== Given text

Why Your Team Needs a Secret Policy (Not Just a Vault)
You walk into a team room and ask five developers where they keep database passwords. One points to a .env file in the project root. Another has a private note in their password manager. A third pasted an API token as a comment in the code, right above the function that uses it. The fourth developer swears they put it in the vault, but nobody else can find it. The fifth just shrugs.
This is not a security failure. It is a coordination failure. Every developer had a reason for their choice. The .env file was fast. The private note was convenient. The code comment was visible. The vault entry was technically correct but undocumented. The shrug was honest.
The problem is not that secrets exist. The problem is that there is no shared rule about how secrets are managed across the team and across environments. Without a policy, every developer optimizes for their own workflow, and the result is inconsistency. Inconsistency means you cannot guarantee that production secrets are handled the same way as development secrets. You cannot guarantee that a rotated secret reaches every environment. You cannot guarantee that an ex-team member no longer has access.
A secret policy is not a formal document that gets filed away after one read. It is a set of rules that gets translated into vault configuration and pipeline behavior. The goal is simple: no matter which environment you look at, secrets are accessed and managed the same way.
Who Can Access What
The first rule to establish is about access. Who can read a secret in development? Who can read a secret in production? These are not the same question.
In development, most team members need access to secrets so the application can run on their local machine. That is fine. The risk is low, and blocking access would slow everyone down. But in production, access must be restricted. Not every developer needs to know the production database password or the payment gateway API token. The principle here is least privilege: every person or system gets only the secrets required to do their job.
The way to enforce this is through vault policies. A policy defines which paths a user or system can read. For example, secret/development/* might be readable by all team members, while secret/production/* is readable only by the deployment pipeline and a few designated senior engineers. This is not a written rule that people are expected to follow manually. It is a configuration that the vault enforces. If a developer tries to read a production secret from their laptop, the vault refuses. The audit log records the attempt.
Keep Environments Separate
The second rule is about environment boundaries. Production secrets must never be used in development or staging. Development secrets must never leak into production.

====
== Records supplied

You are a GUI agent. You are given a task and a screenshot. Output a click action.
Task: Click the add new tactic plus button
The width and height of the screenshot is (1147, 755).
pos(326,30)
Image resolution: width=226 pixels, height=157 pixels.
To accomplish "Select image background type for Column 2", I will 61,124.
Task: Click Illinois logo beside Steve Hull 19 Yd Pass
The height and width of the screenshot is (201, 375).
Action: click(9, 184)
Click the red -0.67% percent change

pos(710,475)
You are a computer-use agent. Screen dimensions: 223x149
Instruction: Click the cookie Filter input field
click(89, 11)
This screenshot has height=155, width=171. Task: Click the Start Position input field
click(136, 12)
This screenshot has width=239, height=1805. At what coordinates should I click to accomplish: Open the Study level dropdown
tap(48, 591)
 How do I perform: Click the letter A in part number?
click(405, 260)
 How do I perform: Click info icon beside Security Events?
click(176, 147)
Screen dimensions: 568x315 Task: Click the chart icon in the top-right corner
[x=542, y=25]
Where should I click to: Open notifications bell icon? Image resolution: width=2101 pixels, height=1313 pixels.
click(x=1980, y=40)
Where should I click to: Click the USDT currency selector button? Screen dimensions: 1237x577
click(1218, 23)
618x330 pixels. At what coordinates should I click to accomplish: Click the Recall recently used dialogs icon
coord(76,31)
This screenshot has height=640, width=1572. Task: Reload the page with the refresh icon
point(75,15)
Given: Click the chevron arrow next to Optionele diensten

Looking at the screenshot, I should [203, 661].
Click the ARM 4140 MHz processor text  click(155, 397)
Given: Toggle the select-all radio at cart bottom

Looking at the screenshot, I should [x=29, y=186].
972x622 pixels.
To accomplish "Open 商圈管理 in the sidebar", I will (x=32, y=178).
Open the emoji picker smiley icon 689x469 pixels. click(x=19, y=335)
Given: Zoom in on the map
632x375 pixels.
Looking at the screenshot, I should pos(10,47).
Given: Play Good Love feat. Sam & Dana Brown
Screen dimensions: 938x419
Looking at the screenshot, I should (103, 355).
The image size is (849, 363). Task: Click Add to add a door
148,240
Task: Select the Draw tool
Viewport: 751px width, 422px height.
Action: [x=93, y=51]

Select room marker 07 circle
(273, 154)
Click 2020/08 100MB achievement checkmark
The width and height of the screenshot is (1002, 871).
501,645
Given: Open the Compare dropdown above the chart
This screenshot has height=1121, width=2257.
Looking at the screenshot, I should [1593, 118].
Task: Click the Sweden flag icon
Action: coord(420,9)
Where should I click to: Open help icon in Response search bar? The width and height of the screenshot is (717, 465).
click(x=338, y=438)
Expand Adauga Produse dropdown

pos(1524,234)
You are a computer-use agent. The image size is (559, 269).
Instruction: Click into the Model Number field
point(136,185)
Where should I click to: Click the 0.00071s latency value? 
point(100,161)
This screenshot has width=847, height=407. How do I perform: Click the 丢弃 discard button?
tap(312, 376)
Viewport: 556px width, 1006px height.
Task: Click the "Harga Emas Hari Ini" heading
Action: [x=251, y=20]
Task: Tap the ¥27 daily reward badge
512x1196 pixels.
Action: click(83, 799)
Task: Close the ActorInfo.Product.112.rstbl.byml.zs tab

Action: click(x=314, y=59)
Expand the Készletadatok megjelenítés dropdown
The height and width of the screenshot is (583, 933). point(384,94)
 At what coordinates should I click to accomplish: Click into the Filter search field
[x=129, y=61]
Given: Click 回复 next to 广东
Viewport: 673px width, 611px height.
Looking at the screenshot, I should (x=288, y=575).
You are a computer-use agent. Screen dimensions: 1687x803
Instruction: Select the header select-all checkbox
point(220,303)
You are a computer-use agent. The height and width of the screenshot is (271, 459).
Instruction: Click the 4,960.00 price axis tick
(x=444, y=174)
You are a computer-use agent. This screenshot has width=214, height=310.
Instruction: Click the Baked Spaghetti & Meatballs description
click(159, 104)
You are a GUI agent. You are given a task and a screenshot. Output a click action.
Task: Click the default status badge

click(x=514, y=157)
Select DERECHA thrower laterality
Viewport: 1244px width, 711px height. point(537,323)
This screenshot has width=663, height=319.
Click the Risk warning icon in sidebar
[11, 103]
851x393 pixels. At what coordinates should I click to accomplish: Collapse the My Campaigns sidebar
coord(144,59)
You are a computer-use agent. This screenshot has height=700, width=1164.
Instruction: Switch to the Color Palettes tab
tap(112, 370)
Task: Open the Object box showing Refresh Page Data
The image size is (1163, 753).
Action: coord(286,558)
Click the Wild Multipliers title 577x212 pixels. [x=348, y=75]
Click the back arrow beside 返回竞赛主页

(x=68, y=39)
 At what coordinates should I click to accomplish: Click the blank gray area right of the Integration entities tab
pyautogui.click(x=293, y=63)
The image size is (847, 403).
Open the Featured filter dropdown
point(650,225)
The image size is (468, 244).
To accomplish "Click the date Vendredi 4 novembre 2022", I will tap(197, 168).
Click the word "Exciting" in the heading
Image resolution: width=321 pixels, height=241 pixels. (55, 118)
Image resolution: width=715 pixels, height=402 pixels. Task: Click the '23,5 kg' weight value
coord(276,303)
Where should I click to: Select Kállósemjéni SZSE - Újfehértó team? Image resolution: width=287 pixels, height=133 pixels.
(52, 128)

====

▶ Problem description
Pick up the article on team secret policies right after its last sentence and keep writing it.

▶ Task answer
This sounds obvious, but it happens more often than you think. A team is in a hurry. They need to test a feature that talks to an external service. Instead of creating a separate test credential, they copy the production token into staging. The test works. Nobody remembers to remove it. Later, a developer accidentally logs the staging environment variables, and the production token ends up in a log file that is visible to the whole team. Now production is exposed because of a staging shortcut.
The enforcement here is structural. Separate vault paths per environment. The development pipeline only has access to the development path. The staging pipeline only has access to the staging path. The production pipeline only has access to the production path. If a pipeline tries to read a secret from a different environment, the vault refuses and logs the attempt. This is not about trust. It is about making the wrong action impossible.
Rotation Must Be Automated
The third rule is about rotation. How often should secrets change? The answer depends on the environment.
Development secrets can rotate less frequently. If a development database password leaks, the blast radius is limited to the team. Rotating every three months is usually enough. Production secrets need more frequent rotation. Every month is a reasonable baseline. Every time a team member leaves, production secrets that they had access to should rotate immediately.
The key point is that rotation must be automated. Humans forget. Humans get busy. Humans cut corners when a deadline is near. The pipeline should handle rotation on a schedule. If a secret has not been rotated by the scheduled date, the pipeline should flag it or block deployments until the rotation happens. This is not about punishing the team. It is about removing the cognitive load of remembering to rotate.
Plan for Recovery
The fourth rule is about recovery. Secrets get lost. Vault paths get deleted by accident. Someone rotates a secret and forgets to update the downstream service. When this happens, the team needs a way to recover without changing application configuration.
Most vaults provide version history. A deleted secret can be restored to a previous version. But the policy needs to define who is authorized to perform recovery and how the process is logged. Recovery should not be a free action that anyone can take. It should require approval and leave an audit trail. Otherwise, recovery becomes a backdoor that bypasses all the other rules.
Make It Enforceable
All these rules are useless if they exist only as a document. A secret policy that lives in a wiki and is never translated into configuration is not a policy. It is a suggestion.
Three components make a secret policy real:
- Vault policies that enforce access rules per environment.
- Pipelines that are isolated per environment and cannot cross paths.
- Audit logs that are reviewed regularly, not just stored.
Without these three components, the policy is just words. With them, the policy becomes the default behavior of the system. Developers do not need to remember the rules. The system enforces them automatically.
Practical Checklist
If you are setting up a secret policy for your team, here is a short list to work through:
- Define which vault paths are readable by which roles per environment.
- Configure vault policies to enforce those rules, not just document them.
- Separate pipeline access so each environment can only reach its own secrets.
- Set rotation schedules per environment and automate them in the pipeline.
- Define who can recover deleted secrets and how the recovery is logged.
- Review audit logs at least once per month for unexpected access attempts.
The Takeaway
A secret vault is a tool. A secret policy is the rulebook that makes the tool useful. Without the policy, the vault is just another place where secrets are stored inconsistently. With the policy, the vault becomes a system that enforces how secrets are accessed, rotated, and recovered across every environment your team runs. Start with the rules, then configure the vault to enforce them. That is the difference between having a secret management tool and actually managing secrets.